From: James Simonsen <simonjam@google.com>
Date: Mon, 15 Apr 2013 17:44:04 -0700
Message-ID: <CAPVJQi=YpY8RNa9rzCgEaE-rP4LmWF90=JZLWufCxEVq9KHyTA@mail.gmail.com>
To: Jake Archibald <jakearchibald@google.com>
Cc: public-web-perf <public-web-perf@w3.org>
On Sun, Apr 14, 2013 at 10:52 AM, Jake Archibald
<jakearchibald@google.com>wrote:

> # "defer" behaviour:
>
> Images with 'defer' MUST NOT download while they aren't in a document, or
> their calculated 'display' style property is 'none'.
>
> The download state of images with 'defer' MUST NOT delay the 'load' event
> of the window.
>
> Images with 'defer' MAY download once they are in the document, and their
> calculated 'display' style property is not 'none'.
>
> Images with 'defer' MUST download once they are in the document, and their
> calculated 'display' style property is not 'none', and any part of the
> image would be visible within the viewport. If visibility within the
> viewport is uncertain (due to element size determined by image dimensions),
> the image MUST download.
>

These seem a bit onerous. I think the intent is reasonable, but we should
back off on the wording.

For instance, you don't want the browser to constantly recompute style for
every little change just so that it can decide whether or not to start
fetching a deferred image.

Likewise, spec'ing "visible within the viewport" is dangerous with modern
browser rendering architectures. Visibility is often determined by a
different thread or process entirely for the sake of smooth scrolling. I
think it'd be better to just say deferred images should be fetched when
convenient for the browser. We know we should focus on getting the onscreen
ones first. :)

I also don't think it's worth spec'ing the display:none criteria. If the
image is deferred, the browser now has the option of not loading it at all.
This was never a choice before. So, if now we don't _need_ to load an
image, we can try to figure out whether or not we _should_ load it. For
instance, if we can decide a display:none image would only become visible
on a phone's viewport, and we're on desktop, we can skip it. Or if we're
not sure how it would become visible, and the network is idle and cheap, we
can speculatively load it anyway. Even if we guess wrong and skip something
that'll be needed, we'll still fetch it when it comes into view, making it
no worse than "scrolled into view" situation.

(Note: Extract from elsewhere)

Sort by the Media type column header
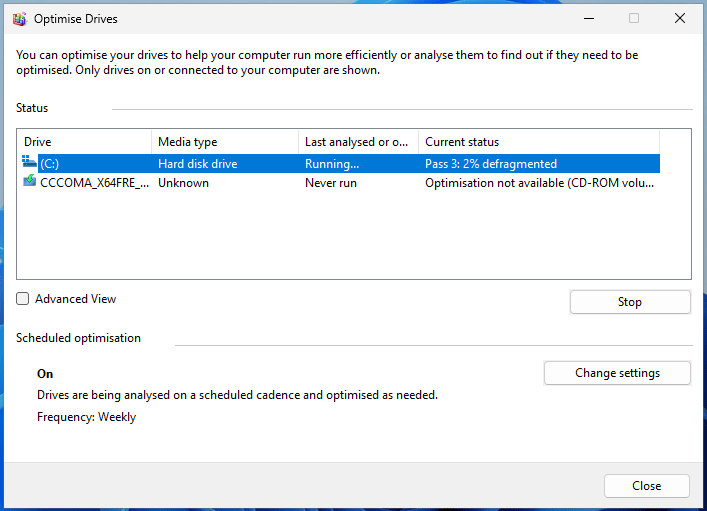This screenshot has height=511, width=707. click(225, 142)
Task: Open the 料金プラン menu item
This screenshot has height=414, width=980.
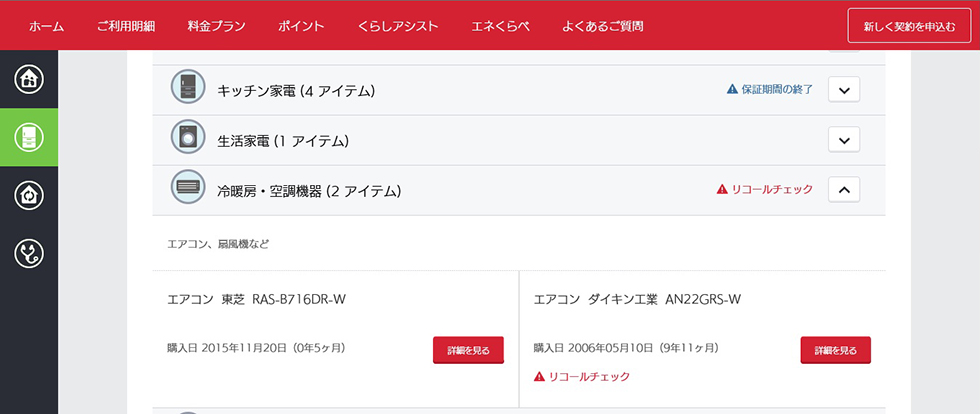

A developer can make this easier for us by removing the defer attribute
when they decide it's needed. This should force us to fetch it.

Another important thing to keep in mind is that older browsers will fall
back to their default behavior, which is to ignore the new attribute and
fetch everything and block the load event. I think that's fine, because it
fails in a way that will still work correctly, if slower.